Because of being in the tropics the flora and fauna are abundant. Flower bloom, fruits ripen and the regeneration of the forest and plants are constant. Out deities in Hawaiian culture manifest their being in the different plants, flowers, seeds, birds and animals that are sacred and yet very personal to us. We are taught this special-ness of love of land thru flora and fauna at a very young age and our art of dance called hula is not only our form of recording and literacy but a way of celebrating and worshiping our culture and religious beliefs.
In the agriculture culture of our people we know the need to harvest in a tropical climate. We have two important harvest seasons that reflect the tropical growth seasons autumn and spring. If we do not harvest the fruits and flowers will rot on the tree or plant and thus hinder the productivity of the plant.

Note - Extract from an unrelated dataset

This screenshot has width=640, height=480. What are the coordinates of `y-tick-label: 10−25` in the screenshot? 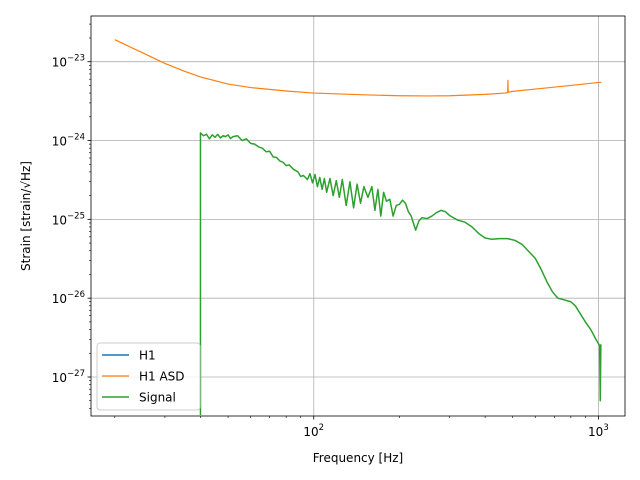 It's located at (68, 219).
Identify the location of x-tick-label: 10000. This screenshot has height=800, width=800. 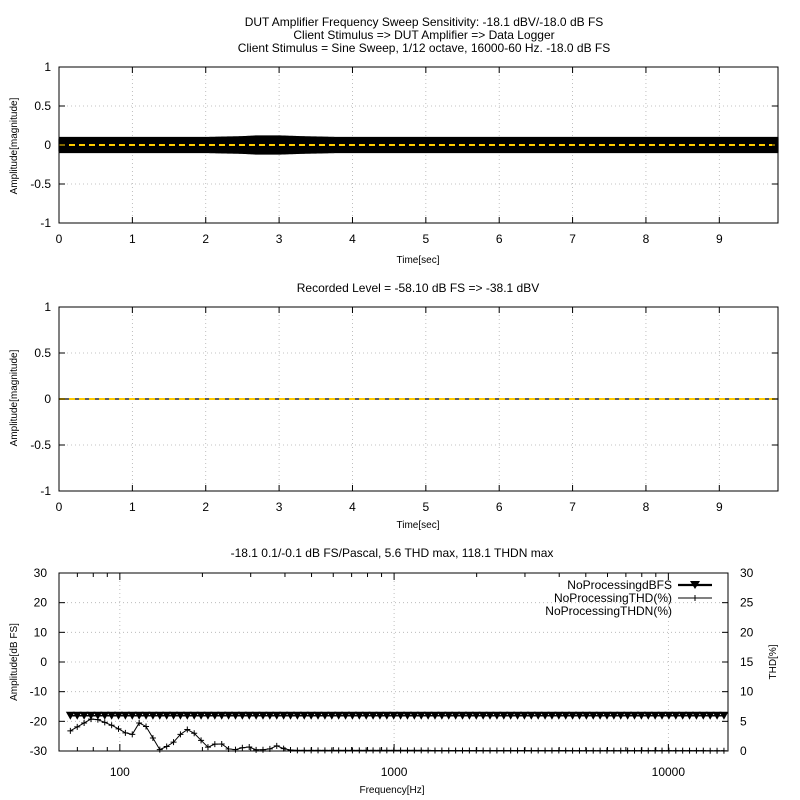
(669, 772).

We honor each other, momentous events of remembrance or celebration with a flower garland called a lei. A lei meant so many things to a Hawaiian. By looking at the contents of the lei we could tell from where you can from...forest, upland, beach side, barren plain or lush river valley, who your family was....royalty, priest, warrior, fisherman or farmer, your status and age...the color or predominant color of the lei or the type of flower or scent the blossoms gave off or not, the skill your had learned...by the way the lei was made...wiliwili style, kui style, hakupapa style etc, to the intention you meant by wearing or giving a lei...a pandanus lei given to those embarking on a new endeavor or a maile leaf lei with yellow ilima meaning you have a status respectable of others in either leadership, hula or oratory. The lei could be made of flowers, greenery, vines or the petals stripped from blossom.

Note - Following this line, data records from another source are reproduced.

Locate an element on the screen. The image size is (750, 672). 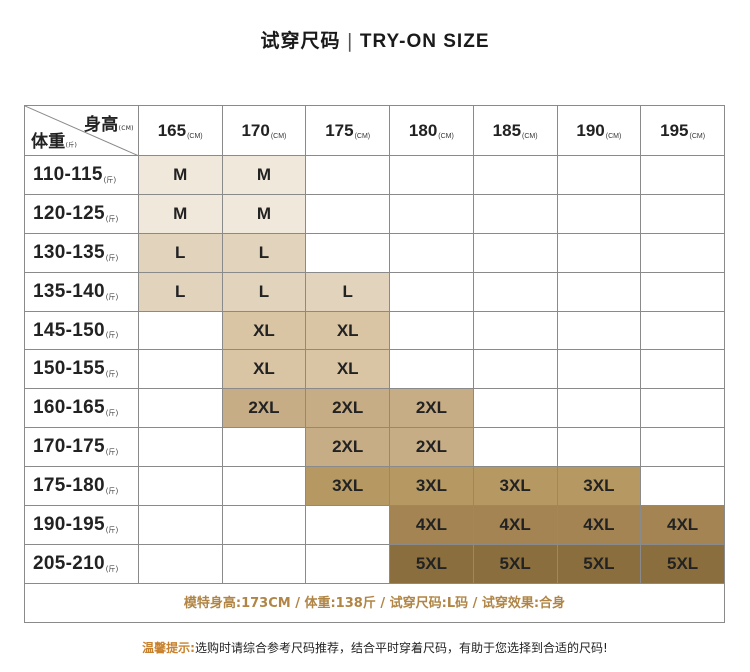
weight-header: 体重(斤) is located at coordinates (54, 142).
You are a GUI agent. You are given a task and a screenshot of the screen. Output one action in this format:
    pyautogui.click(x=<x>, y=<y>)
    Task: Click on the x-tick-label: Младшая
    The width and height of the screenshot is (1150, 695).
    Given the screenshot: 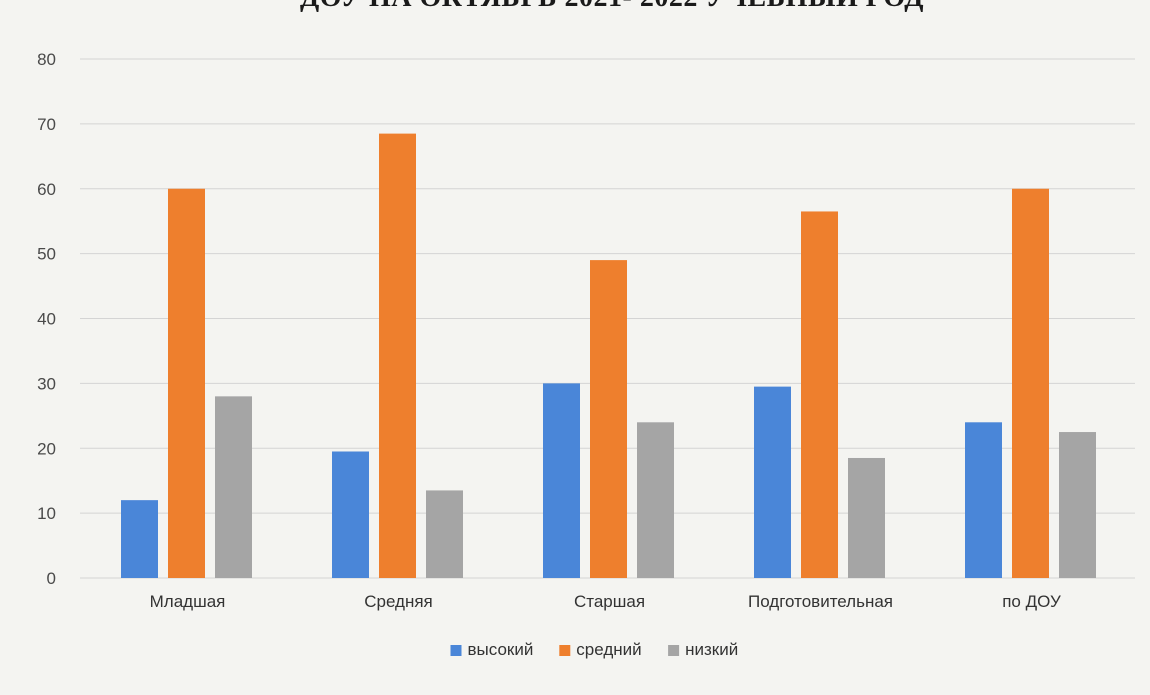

Flowers that were scented usually were worn by those of our royalty. It became a trade mark of some of them that when you are at an event where that particular royal was being honored and remembered you might just smell that waft of fragrance of oh say Jasmine Osmundis or as we say Pikake. The royal may have been dead for two decades, but the spirit of that royal was surely there as everyone could smell the fragrance of that royals' favorite lei -- and no one was wearing a jasmine lei!

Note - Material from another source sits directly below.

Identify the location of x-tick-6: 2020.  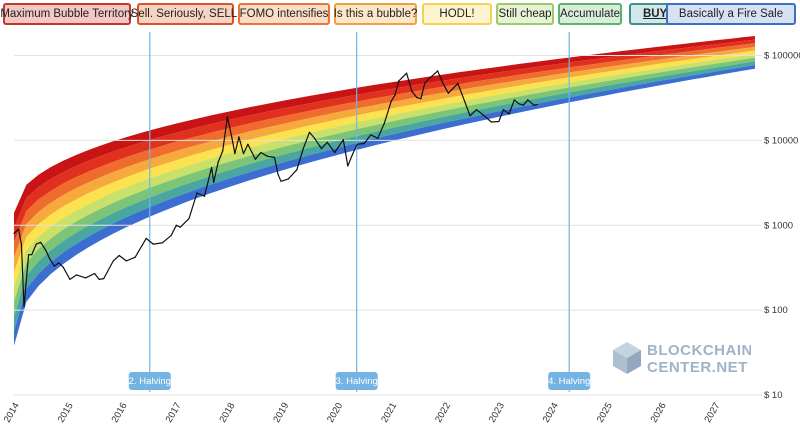
(335, 413).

The deities were our families as well. By picking a flower that especially was one of the many incarnations of that deity and placing in ones hair or behind ones ear was a great way of honoring that deity and thusly your family. We call Hawai' i she and a living entity and "she" gives us the permission to gather and enjoy the bounty of flora and fauna. She provides us the materials to clothe ourselves and adorn ourselves in the Hawaiian way. As tropical people do.